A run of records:
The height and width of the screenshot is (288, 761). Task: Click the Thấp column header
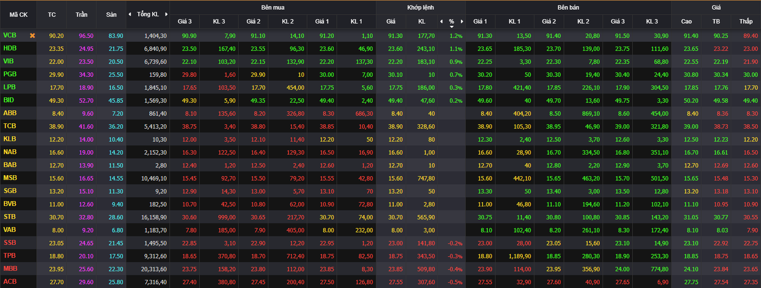click(x=746, y=21)
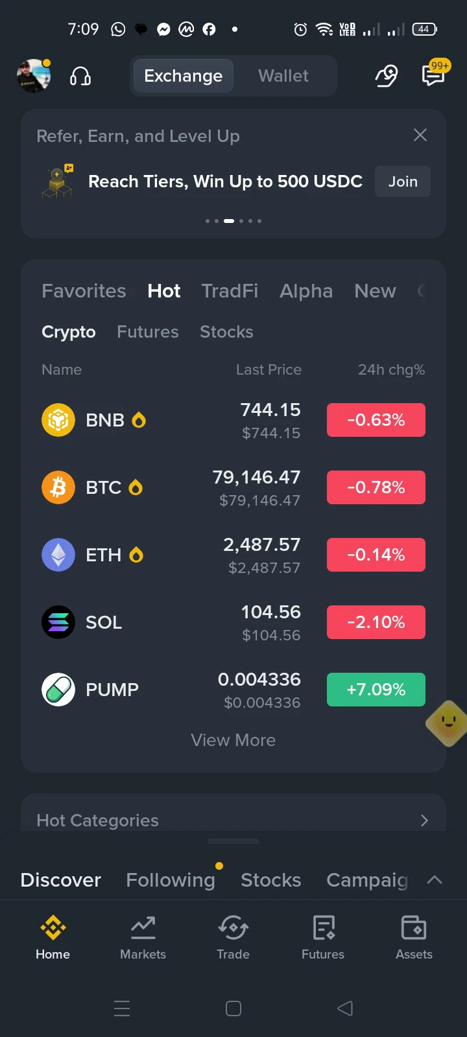
Task: Select the TradFi tab
Action: 230,291
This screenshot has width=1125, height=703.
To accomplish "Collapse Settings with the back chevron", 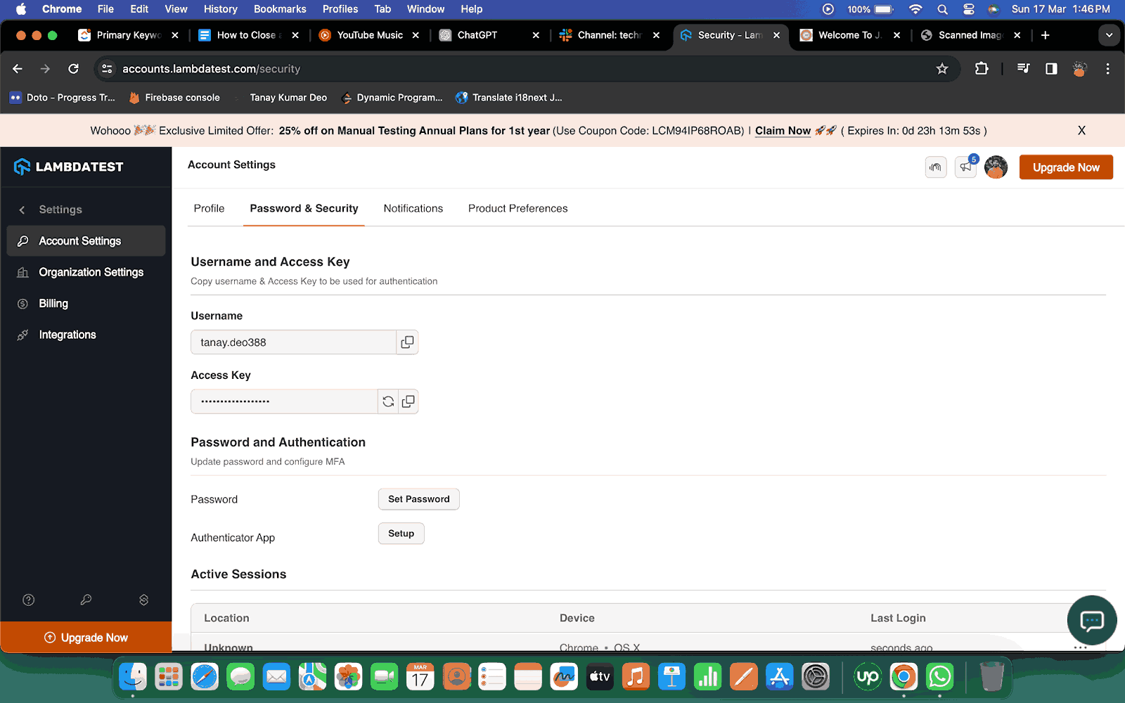I will point(22,209).
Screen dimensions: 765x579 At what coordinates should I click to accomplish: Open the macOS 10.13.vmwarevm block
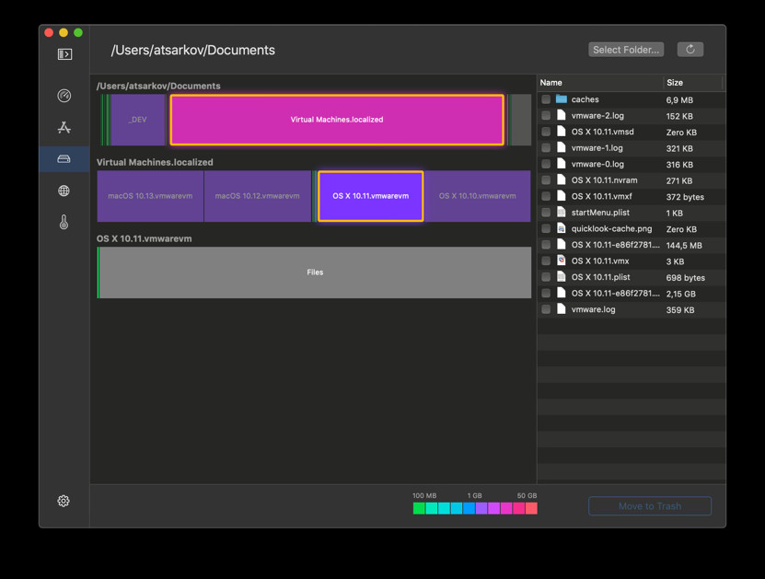point(150,196)

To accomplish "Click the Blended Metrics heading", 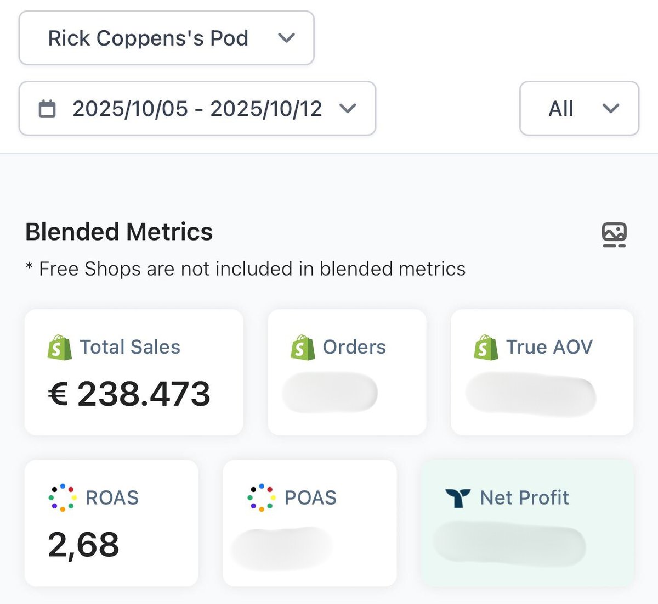I will point(119,232).
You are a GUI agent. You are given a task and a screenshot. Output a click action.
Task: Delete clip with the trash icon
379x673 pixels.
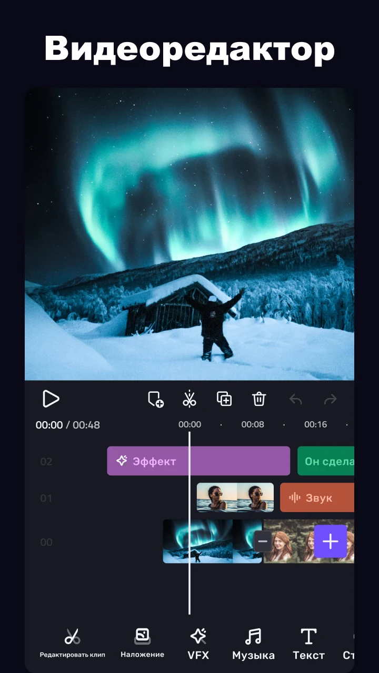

◆ WHAT NEEDS TO BE DONE: Please gather every line of the data above that contains the word "height", copying each one in full.

◆ TASK RESULT:
The height and width of the screenshot is (288, 761). Task: Click the Thấp column header
This screenshot has width=1125, height=703.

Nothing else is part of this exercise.